Affiliation: Delft University of Technology

Faculty of Aerospace Engineering

Professor of Computational Aerodynamics and Chair of Aerodynamics

Director of the Graduate School of Aerospace Engineering

Biography: Stefan Hickel is Professor of Computational Fluid Dynamics and Chair of Aerodynamics at the Faculty of Aerospace Engineering of TU Delft. He obtained his PhD from TU Munich for research into the design of consistent numerical methods and turbulence models for large-eddy simulation in 2008. He also habilitated himself at TU Munich with a thesis on ‘turbulence in complex fluids’ and was appointed full professor at TU Delft in 2015. Professor Hickel and his students develop models and methods for high-performance computational thermo-fluid dynamics with which they perform numerical experiments on a broad range of turbulent flows. Typical applications are, for example, waves and turbulence within Earth’s atmosphere, shock-turbulence interactions in supersonic aircraft and rockets, interactions of high-speed fluid flows with elastic structures such as aircraft wings, and turbulence in chemically reacting, multiphase and supercritical fluids, such as fuel injection and combustion in rocket or car engines. In addition, Professor Hickel serves the European Research Community on Flow, Turbulence and Combustion (ERCOFTAC) as Chairman of the Scientific Program Committee and TU Delft as Director of the Graduate School of Aerospace Engineering.

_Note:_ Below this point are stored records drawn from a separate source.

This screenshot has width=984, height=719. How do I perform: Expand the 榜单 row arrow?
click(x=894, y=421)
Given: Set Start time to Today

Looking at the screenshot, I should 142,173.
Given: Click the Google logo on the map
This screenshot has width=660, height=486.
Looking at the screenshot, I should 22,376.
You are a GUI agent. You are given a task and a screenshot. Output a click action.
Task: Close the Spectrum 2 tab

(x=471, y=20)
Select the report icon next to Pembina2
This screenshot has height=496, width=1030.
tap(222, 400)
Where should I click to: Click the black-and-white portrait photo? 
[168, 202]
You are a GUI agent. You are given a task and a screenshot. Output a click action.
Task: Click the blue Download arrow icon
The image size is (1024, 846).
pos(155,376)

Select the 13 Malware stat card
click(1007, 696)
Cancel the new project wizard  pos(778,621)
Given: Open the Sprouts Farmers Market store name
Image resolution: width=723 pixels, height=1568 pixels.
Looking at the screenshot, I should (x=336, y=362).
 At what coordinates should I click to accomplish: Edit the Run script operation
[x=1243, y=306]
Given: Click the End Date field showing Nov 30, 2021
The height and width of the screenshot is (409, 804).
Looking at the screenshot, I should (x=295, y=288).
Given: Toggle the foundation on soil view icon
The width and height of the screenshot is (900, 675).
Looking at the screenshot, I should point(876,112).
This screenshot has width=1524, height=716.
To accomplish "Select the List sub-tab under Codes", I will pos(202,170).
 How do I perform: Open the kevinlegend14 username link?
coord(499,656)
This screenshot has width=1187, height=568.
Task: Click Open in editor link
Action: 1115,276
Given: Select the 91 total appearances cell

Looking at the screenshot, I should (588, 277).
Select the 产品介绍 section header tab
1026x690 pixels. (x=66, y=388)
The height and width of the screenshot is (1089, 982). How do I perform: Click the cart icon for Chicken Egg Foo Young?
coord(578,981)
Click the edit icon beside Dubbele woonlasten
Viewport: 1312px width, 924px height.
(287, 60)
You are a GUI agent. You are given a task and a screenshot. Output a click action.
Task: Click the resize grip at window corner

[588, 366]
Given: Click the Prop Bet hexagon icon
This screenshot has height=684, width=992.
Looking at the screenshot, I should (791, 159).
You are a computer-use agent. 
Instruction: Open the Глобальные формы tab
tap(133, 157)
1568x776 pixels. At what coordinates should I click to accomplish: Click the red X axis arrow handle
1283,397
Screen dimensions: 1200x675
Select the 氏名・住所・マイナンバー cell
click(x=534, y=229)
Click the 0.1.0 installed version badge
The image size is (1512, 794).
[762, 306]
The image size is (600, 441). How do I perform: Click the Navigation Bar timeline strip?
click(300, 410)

Title of talk: High-Fidelity Simulation of Compressible Turbulence and Multiphase Flows

Abstract: Computational Fluid Dynamics (CFD) is the branch of Computational Science and Engineering that deals with the numerical analysis, prediction and optimization of transport and conversion processes within fluids (i.e., non-solid matter, such as liquids, gases and plasmas) and the interaction of fluid flows with their surroundings. Most fluid flows are turbulent and mathematically described by high-dimensional chaotic multiscale systems, which makes accurate predictions very difficult and an active field of research. Major parts of the world’s largest supercomputers are currently used for turbulence research and for practical CFD simulations, which yield, for example, predictions of tomorrow’s weather or more efficient engineering designs. In this talk, we will give an overview on recent methods for high-speed turbulent flows and compressible multiphase flows and CFD applications in the field of aerospace engineering, and share some opinions on future directions and high-performance computing challenges for research and engineering.